Masalahnya Pada Sistem Kapitalisme – Sekulerisme
Begitu banyak upaya yang telah dilakukan agar angka korupsi bisa menurun, diantaranya dengan pembentukan KPK, pemberian pendidikan anti-korupsi, melakukan reformasi birokrasi, menaikkan gaji pejabat dan sebagainya. Menurut Prabowo, tata pemerintahan yang baik adalah kunci membasmi korupsi. Mirisnya pernyataan untuk menghapus korupsi tidak sejalan dengan kenyataan di lapangan. Penerapan sistem kapitalisme – sekulerisme telah membuka peluang terjadinya korupsi secara sistemik, pada berbagai bidang dan level jabatan serta para pemilik modal yang mendapat proyek dari negara.
Berdasarkan Survei Penilaian Integritas (SPI) 2024 yang dirilis oleh Komisi Pemberantasan Korupsi menunjukkan bahwa skor Indeks Integritas Nasional berada pada angka 71,53 poin, angka tersebut mencerminkan 90% masih terjadi kasus suap dan gratifikasi di kementerian/lembaga serta 97% di pemerintah daerah. Sebanyak 36% responden internal mengaku pernah menyaksikan atau mendengar pegawai menerima pemberian dalam bentuk uang, barang, atau fasilitas dalam satu tahun terakhir. Hal ini membuat angkanya meningkat 10% dari tahun sebelumnya (KPK, 23/2/2025).
Kemudian, sistem demokrasi yang dipakai dalam menjalankan pemerintahan, ternyata membuka peluang bagi oligarki untuk memodali pemilihan wakil rakyat dan pejabat. Butuh dana yang begitu besar untuk bisa memenangkan pemilihan tersebut. Sehingga, tidak dapat dipungkiri, oligarki mampu membuat siapa pun yang jadi pemimpin, pasti akan tunduk pada pemilik modal. Baik pemimpin, pejabat dan wakil rakyat bisa membuat aturan atau kesepakatan yang akan makin menguntungkan para pemilik modal. Akhirnya, dengan kondisi seperti itu Negara lemah dihadapan oligarki. Terutama saat para oligarki berhadapan dengan rakyat di depan hukum, kemudian akhirnya rakyat yang menjadi korban karna hukum yang tumpul keatas dan makin tajam ke bawah.

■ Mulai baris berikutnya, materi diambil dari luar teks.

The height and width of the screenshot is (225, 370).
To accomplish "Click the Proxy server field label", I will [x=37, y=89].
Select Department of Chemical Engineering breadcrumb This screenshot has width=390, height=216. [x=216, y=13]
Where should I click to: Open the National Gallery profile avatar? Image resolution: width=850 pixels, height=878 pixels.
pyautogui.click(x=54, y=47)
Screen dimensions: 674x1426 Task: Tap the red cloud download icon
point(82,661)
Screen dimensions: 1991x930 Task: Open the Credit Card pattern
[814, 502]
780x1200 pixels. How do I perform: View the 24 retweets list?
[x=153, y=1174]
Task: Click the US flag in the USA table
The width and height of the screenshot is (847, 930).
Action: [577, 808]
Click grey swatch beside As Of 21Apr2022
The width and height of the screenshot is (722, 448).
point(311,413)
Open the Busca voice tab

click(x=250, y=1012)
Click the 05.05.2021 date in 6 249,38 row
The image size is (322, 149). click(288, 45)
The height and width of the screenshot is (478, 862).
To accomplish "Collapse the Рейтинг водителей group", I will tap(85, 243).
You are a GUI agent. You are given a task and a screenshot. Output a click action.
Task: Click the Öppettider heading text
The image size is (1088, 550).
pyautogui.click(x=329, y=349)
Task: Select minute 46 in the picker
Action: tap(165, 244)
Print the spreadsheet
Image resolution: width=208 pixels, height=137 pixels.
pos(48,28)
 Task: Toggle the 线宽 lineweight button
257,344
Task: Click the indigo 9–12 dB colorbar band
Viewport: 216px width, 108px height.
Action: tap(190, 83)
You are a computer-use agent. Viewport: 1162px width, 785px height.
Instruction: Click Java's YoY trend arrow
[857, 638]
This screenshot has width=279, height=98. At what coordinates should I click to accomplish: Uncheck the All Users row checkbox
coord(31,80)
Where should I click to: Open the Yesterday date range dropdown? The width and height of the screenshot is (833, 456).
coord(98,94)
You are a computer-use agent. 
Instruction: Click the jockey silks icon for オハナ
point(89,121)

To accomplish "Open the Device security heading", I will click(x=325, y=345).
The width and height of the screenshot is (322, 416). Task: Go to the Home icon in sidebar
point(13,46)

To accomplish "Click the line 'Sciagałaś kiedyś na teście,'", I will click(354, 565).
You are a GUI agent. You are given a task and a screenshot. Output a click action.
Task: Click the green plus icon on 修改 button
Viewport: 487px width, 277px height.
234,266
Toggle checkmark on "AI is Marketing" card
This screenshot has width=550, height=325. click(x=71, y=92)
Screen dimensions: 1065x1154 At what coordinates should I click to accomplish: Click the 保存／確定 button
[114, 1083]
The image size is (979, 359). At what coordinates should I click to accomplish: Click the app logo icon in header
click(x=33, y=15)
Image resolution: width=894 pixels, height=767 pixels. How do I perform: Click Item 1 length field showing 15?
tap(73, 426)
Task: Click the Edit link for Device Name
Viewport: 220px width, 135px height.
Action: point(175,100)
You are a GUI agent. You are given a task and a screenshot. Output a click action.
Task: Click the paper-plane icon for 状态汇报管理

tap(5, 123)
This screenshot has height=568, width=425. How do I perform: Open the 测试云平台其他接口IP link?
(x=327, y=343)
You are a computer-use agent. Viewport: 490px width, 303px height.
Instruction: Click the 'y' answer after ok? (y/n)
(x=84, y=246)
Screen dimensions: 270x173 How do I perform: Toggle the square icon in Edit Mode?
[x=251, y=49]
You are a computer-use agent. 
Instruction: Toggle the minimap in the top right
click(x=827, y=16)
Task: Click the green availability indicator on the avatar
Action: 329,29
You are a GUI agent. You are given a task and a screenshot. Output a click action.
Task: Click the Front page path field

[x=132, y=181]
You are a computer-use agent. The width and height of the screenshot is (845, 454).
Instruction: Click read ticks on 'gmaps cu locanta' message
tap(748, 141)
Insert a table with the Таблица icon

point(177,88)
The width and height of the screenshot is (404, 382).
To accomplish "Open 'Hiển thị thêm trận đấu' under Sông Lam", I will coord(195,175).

Sistem kapitalisme- sekulerisme ini pun akhirnya menghasilkan banyak rentetan kasus korupsi. Contoh skandal terbaru di lansir dari kompas.com mengenai pengoplosan Pertamax dengan Pertalite dalam konstruksi kasus dugaan korupsi tata kelola minyak mentah dan produk kilang pada PT Pertamina Subholding dan Kontraktor Kontrak Kerja Sama (KKKS) tahun 2018-2023. Kejagung menetapkan tujuh orang tersangka dalam kasus ini. Dari ketujuh tersangka tersebut, salah satunya adalah Direktur Utama PT Pertamina Patra Niaga, Riva Siahaan (RS). Hal tersebut di perkirakan telah merugikan Negara hingga Rp 193,7 triliun. Hal ini turut memberikan kerugian pada masyarakat. Menurut pakar otomotif UGM, dampak yang terjadi pada kendaraan jika memakai bahan bakar tersebut akan menurunkan akselerasi mesin dan merusak komponen kendaraan (26/2/25).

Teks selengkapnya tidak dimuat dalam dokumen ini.